Linux/macOS 安装 Kaldi

Linux/macOS 安装 Kaldi_第1张图片


文章目录

    • 一、关于 kaldi
    • 二、安装
      • 1、下载源码
      • 2、查看 INSTALL 文件
        • root -- INSTALL
        • tools -- INSTALL
        • src -- INSTALL
      • 3、处理tools
        • 安装 mkl
        • 安装 irstlm、kaldi_lm、openblas
      • 4、处理 src
    • 三、测试
      • 报错1:Bad FST header
      • 报错1:gmm-init-mono: command not found


一、关于 kaldi

Kaldi is a toolkit for speech recognition, intended for use by speech recognition researchers and professionals.

  • 官网 : https://www.kaldi-asr.org
  • Github : https://github.com/kaldi-asr/kaldi
  • 已有的模型:https://www.kaldi-asr.org/models.html
  • 官方文档:https://www.kaldi-asr.org/doc/

参考

  • ubuntu 18.04 安装Kaldi教程(总结安装过程中碰到的坑)
    https://zhuanlan.zhihu.com/p/148524930
  • AssemblyAI / kaldi-install-tutorial
    https://github.com/AssemblyAI/kaldi-install-tutorial/blob/main/setup.sh

二、安装

1、下载源码

你可以从 https://github.com/kaldi-asr/kaldi 直接下载;


也有用户反馈是用这个版本更好:

git clone https://github.com/kaldi-asr/kaldi.git kaldi-trunk --origin golden

网络不好可以在这里下载:https://download.csdn.net/download/lovechris00/87301550


2、查看 INSTALL 文件

root – INSTALL

根目录下的 INSTALL 内容为:

This is the official Kaldi INSTALL. Look also at INSTALL.md for the git mirror installation.
[Option 1 in the following does not apply to native Windows install, see windows/INSTALL or following Option 2]

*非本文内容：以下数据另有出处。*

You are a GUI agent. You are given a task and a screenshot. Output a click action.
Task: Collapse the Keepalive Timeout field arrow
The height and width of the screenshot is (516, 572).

Option 1 (bash + makefile):
  Steps:
    (1) go to tools/  and follow INSTALL instructions there.
    (2) go to src/ and follow INSTALL instructions there.

Option 2 (cmake):
    Go to cmake/ and follow INSTALL.md instructions there.
    Note, it may not be well tested and some features are missing currently.

tools – INSTALL

tools 下的 INSTALL 文件内容为:

To check the prerequisites for Kaldi, first run

  extras/check_dependencies.sh

and see if there are any system-level installations you need to do. Check the output carefully. There are some things that will make your life a lot easier if you fix them at this stage. If your system default C++ compiler is not supported, you can do the check with another compiler by setting the CXX environment variable, e.g.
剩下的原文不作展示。